→ Given instruction:
Transcribe the items below verbatim, beginning at the line that contains "Select the Payment icon in the sidebar" and ending after the line that contains "Screen dimensions: 600x644 [x=332, y=128]".

● ● ●

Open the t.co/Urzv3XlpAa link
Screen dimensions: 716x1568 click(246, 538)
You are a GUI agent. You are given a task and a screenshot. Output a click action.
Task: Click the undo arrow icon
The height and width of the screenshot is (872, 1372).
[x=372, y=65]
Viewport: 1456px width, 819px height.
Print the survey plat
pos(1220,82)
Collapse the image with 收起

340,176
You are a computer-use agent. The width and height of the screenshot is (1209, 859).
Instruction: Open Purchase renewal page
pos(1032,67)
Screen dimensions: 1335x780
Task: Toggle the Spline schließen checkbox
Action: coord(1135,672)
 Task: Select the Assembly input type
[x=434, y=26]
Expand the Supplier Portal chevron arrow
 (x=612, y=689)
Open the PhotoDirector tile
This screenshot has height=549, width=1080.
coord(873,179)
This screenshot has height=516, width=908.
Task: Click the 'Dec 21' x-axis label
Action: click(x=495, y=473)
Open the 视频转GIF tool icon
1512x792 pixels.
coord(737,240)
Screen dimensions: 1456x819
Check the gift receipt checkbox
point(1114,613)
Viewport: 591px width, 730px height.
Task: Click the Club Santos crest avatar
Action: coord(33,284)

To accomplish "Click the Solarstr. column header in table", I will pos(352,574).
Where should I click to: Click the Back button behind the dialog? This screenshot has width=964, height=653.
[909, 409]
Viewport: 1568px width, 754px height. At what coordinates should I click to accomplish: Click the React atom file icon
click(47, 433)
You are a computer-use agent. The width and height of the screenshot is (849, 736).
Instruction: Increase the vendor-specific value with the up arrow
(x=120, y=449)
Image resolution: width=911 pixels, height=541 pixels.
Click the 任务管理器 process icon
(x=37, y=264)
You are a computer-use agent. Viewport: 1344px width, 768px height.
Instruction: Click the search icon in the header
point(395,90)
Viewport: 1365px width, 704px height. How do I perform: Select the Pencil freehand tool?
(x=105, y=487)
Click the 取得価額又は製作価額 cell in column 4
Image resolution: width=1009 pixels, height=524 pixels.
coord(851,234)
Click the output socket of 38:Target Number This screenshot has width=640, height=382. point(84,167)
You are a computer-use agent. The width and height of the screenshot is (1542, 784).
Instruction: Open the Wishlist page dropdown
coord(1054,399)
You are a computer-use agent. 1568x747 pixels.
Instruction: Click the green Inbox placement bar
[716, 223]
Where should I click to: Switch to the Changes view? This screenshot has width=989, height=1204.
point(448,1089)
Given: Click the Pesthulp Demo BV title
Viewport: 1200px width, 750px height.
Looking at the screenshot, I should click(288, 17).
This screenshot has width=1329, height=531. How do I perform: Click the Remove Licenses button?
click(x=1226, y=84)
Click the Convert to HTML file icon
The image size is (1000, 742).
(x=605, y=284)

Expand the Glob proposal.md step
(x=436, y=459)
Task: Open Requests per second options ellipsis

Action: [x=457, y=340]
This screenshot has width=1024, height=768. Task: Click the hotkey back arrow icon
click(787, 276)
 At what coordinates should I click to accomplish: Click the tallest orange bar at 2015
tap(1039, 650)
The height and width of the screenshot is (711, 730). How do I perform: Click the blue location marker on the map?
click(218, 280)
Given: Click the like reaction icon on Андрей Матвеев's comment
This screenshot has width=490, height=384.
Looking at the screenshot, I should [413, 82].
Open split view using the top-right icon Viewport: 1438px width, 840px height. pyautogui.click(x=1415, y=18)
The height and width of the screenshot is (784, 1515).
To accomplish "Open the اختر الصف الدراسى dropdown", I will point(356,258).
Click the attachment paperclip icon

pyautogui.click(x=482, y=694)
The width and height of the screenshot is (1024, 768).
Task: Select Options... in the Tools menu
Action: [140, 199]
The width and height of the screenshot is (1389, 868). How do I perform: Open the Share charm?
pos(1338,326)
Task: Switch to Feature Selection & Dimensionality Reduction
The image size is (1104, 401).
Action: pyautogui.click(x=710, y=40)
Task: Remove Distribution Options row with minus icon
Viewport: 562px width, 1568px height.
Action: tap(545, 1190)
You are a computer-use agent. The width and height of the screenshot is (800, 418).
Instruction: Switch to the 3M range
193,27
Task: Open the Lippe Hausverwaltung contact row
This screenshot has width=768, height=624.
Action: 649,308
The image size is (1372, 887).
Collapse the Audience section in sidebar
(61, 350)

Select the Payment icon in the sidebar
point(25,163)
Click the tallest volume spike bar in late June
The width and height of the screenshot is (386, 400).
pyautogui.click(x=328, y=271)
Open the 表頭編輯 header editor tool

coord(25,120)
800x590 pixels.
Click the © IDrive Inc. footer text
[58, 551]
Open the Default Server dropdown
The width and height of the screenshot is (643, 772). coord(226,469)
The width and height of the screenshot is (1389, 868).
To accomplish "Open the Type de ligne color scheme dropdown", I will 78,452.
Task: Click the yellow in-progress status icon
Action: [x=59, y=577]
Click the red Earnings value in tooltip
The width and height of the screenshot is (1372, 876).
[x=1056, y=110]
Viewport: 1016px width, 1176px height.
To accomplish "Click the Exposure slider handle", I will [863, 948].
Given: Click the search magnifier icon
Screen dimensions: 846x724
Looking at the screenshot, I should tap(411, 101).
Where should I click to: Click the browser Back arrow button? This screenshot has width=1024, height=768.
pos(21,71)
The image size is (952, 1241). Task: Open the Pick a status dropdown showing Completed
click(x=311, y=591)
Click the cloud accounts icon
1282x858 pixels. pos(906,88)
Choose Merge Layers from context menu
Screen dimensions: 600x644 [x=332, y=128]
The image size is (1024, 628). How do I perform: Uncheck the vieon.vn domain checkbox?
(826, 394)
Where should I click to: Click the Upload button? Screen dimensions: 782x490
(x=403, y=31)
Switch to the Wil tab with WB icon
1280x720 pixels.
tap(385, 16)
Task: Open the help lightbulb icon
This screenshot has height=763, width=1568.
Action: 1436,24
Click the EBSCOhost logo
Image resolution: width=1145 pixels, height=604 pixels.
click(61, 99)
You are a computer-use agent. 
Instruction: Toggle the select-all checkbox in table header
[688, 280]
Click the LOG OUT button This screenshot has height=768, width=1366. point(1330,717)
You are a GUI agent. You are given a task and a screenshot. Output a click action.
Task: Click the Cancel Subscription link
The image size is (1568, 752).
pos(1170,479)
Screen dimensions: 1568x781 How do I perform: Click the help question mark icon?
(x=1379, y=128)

● ● ●

→ Answer to this task:
Select the Payment icon in the sidebar
point(25,163)
Click the tallest volume spike bar in late June
The width and height of the screenshot is (386, 400).
pyautogui.click(x=328, y=271)
Open the 表頭編輯 header editor tool

coord(25,120)
800x590 pixels.
Click the © IDrive Inc. footer text
[58, 551]
Open the Default Server dropdown
The width and height of the screenshot is (643, 772). coord(226,469)
The width and height of the screenshot is (1389, 868).
To accomplish "Open the Type de ligne color scheme dropdown", I will 78,452.
Task: Click the yellow in-progress status icon
Action: [x=59, y=577]
Click the red Earnings value in tooltip
The width and height of the screenshot is (1372, 876).
[x=1056, y=110]
Viewport: 1016px width, 1176px height.
To accomplish "Click the Exposure slider handle", I will [863, 948].
Given: Click the search magnifier icon
Screen dimensions: 846x724
Looking at the screenshot, I should tap(411, 101).
Where should I click to: Click the browser Back arrow button? This screenshot has width=1024, height=768.
pos(21,71)
The image size is (952, 1241). Task: Open the Pick a status dropdown showing Completed
click(x=311, y=591)
Click the cloud accounts icon
1282x858 pixels. pos(906,88)
Choose Merge Layers from context menu
Screen dimensions: 600x644 [x=332, y=128]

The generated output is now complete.